Document Type

Article

Publication

UCLA Law Review

Year

2007

Abstract

First Amendment free speech doctrine has been called "institutionally oblivious" for ignoring how different institutions present different legal questions. This Article analyzes a little-discussed phenomenon in the growing literature about institutional context in constitutional law. With certain institutions, the situation is not institutional obliviousness but the opposite: extreme institutional tailoring of speech doctrine. The burden of proof ordinarily is on the government to justify speech restrictions, but in three institutions--public schools, workplaces, and prisons--courts allow heavy speech restrictions and defer to government officials.

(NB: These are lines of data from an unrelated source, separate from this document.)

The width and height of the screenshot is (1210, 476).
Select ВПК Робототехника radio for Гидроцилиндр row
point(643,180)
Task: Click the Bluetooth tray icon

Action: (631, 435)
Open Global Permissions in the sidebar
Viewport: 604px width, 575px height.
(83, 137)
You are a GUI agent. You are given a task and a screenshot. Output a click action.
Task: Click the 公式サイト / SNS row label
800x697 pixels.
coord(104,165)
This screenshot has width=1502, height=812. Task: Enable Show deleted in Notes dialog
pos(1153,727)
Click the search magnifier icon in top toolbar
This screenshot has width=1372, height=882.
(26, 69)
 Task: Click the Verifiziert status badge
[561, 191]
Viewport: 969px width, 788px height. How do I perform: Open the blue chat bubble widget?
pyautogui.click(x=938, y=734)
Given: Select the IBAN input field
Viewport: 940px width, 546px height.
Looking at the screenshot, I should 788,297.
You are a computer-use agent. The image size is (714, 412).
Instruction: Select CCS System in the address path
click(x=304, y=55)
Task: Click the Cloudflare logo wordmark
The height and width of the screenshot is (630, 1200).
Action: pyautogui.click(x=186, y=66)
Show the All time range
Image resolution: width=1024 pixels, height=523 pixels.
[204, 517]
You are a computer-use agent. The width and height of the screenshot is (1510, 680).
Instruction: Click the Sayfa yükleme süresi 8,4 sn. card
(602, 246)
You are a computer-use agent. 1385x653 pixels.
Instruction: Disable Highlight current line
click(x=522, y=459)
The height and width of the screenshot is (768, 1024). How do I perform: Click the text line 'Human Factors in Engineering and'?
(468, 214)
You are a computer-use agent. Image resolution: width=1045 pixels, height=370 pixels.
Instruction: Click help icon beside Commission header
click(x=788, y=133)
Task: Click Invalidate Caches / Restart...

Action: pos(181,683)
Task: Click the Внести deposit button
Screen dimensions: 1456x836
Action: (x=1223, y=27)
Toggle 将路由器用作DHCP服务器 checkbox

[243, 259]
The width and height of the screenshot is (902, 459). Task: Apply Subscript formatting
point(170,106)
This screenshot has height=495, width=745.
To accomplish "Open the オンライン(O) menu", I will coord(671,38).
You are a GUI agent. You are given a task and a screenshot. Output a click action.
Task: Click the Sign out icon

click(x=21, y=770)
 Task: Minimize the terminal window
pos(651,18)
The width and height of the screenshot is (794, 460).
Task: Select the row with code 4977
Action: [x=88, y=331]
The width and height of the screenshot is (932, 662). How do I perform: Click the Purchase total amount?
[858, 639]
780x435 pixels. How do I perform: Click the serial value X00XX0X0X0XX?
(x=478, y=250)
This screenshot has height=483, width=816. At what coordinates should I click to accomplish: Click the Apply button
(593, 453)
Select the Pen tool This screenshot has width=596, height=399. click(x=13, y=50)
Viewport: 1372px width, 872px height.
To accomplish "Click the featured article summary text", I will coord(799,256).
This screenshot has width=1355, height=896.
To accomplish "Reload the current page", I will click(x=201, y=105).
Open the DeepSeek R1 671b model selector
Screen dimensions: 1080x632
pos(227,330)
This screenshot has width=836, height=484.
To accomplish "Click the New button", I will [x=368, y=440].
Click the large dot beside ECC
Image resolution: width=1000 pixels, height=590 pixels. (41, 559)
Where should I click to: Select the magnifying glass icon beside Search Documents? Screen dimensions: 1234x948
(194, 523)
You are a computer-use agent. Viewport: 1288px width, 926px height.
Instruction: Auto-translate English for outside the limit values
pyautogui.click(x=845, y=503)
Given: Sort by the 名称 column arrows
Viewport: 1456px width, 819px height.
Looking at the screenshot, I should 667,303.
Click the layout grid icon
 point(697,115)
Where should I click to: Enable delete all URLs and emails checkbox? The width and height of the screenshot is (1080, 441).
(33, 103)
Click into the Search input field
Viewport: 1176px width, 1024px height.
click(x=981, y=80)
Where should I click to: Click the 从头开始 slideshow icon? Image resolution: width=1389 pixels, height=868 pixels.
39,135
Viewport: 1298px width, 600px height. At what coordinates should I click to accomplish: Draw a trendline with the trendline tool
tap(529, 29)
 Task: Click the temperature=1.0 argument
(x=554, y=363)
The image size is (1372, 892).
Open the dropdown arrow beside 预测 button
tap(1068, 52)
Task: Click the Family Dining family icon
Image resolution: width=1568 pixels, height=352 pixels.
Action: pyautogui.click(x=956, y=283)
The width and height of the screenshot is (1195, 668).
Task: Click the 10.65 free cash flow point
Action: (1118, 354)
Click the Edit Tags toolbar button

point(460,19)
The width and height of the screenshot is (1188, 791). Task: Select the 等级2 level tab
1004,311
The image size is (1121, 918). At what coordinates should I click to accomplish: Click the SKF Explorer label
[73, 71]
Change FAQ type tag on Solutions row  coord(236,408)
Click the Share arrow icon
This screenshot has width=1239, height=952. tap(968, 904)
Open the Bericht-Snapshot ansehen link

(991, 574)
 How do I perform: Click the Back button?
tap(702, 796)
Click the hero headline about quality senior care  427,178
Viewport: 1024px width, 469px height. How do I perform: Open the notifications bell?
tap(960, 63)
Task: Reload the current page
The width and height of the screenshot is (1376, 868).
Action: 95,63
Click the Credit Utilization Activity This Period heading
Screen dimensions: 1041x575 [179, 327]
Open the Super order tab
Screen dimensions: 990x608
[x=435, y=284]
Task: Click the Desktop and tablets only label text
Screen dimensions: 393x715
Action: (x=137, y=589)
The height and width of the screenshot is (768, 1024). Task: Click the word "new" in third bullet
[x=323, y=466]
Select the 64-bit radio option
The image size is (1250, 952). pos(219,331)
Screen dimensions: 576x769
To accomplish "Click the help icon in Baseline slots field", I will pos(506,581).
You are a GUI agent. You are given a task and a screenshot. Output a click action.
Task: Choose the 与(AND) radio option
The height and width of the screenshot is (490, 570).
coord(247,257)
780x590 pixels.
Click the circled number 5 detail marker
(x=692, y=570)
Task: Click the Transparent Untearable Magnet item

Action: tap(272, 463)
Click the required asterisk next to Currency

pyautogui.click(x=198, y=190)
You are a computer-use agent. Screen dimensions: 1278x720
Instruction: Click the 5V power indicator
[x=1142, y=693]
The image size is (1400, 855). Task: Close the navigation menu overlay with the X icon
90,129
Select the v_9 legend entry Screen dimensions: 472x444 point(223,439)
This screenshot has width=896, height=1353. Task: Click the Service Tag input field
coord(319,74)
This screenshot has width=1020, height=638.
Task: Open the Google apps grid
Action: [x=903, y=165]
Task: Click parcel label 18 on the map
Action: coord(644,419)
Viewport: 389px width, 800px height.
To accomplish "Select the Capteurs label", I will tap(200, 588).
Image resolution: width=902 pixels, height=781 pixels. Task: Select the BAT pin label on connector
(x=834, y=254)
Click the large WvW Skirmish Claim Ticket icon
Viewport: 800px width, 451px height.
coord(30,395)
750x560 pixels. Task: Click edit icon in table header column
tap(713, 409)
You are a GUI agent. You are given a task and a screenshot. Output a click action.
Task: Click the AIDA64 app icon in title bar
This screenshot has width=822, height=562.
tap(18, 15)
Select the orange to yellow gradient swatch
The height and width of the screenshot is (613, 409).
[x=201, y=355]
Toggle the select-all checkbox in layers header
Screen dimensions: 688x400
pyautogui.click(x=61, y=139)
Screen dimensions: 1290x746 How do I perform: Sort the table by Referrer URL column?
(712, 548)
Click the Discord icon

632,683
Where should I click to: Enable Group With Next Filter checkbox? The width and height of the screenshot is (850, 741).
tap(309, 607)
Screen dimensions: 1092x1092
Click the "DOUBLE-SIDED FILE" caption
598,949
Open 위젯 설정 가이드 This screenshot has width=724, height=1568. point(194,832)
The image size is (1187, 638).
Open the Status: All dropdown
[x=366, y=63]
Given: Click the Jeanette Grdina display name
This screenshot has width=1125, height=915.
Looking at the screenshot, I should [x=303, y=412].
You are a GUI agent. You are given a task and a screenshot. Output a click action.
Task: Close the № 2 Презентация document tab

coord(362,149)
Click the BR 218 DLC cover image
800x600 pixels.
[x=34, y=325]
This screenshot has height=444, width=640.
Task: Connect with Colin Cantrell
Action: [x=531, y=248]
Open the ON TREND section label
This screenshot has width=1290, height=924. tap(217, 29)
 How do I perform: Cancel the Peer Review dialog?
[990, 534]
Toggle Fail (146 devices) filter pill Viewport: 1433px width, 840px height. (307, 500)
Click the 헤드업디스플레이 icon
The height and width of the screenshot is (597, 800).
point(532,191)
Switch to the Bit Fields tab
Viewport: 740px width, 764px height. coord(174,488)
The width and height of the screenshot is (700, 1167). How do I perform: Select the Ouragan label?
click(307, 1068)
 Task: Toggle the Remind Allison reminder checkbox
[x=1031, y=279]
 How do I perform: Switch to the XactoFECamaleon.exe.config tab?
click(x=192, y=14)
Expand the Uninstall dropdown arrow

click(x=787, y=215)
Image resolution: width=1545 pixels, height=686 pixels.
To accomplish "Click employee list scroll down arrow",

Even if these institutions need to restrict speech unusually often, why do we need different doctrine--institutionally tailored government-deferential standards--rather than standard heightened scrutiny? Courts have given no real answer.

This Article serves three purposes. First, it attempts a descriptive analysis of why courts might perceive a need to tailor doctrine to these institutions. The two main arguments are waiver and risk. The waiver argument is straightforward. Individuals in certain institutions made a free, ex ante choice to enter a setting with restrictive rules. The risk argument is somewhat more involved. Heightened scrutiny, by declaring speech restrictions presumptively invalid, risks erroneously allowing dangerous speech in institutions in which there is both high error cost and high error probability. Error cost is high if a court erroneously allows disruptive speech in, for example, a prison prone to riots. Error probability is high because in these complex institutions, information costs are high for courts (so courts should defer to institutional judgments) and speech restrictions are warranted more often (so even a modest rate of error can yield a high number of errors). This risk analysis suggests that economics can help analyze constitutional issues involving risk and error cost and probability.

Second, this Article undertakes a critical analysis of the above arguments for institutional tailoring, finding several flawed or overstated. The waiver argument contravenes precedent (and so cannot be courts' actual reason) and is based on exaggerated premises of free choice and foreseeable consequences. The error cost point is exaggerated because the government can often guard against harmful speech with monitoring rather than a ban. The error probability argument assumes high information costs of courts evaluating these institutions, yet courts regularly handle cases in more complex institutions. The waiver and risk arguments are exaggerated but not wholly unfounded. Both are stronger for prisons; and the waiver argument is stronger for workplaces than schools. This Article offers a typology of the strength of the waiver and risk arguments in each institution.

Third, this Article proposes that speech law, like equal protection law, apply heightened scrutiny in all institutions, though with modest tailoring. Considering institutional context is good in moderation, bad in excess. By dividing speech rights so starkly by institution, courts have not recognized, but rather overstated, the uniqueness of schools, workplaces, and prisons--and allowed more speech restriction than is justified. This risk of exaggerating uniqueness is inherent to tailoring and should give courts pause before tailoring constitutional law. This Article concludes with a pragmatic proposal to scale back the tailoring of speech doctrine: Courts should apply intermediate scrutiny to speech claims in these institutions.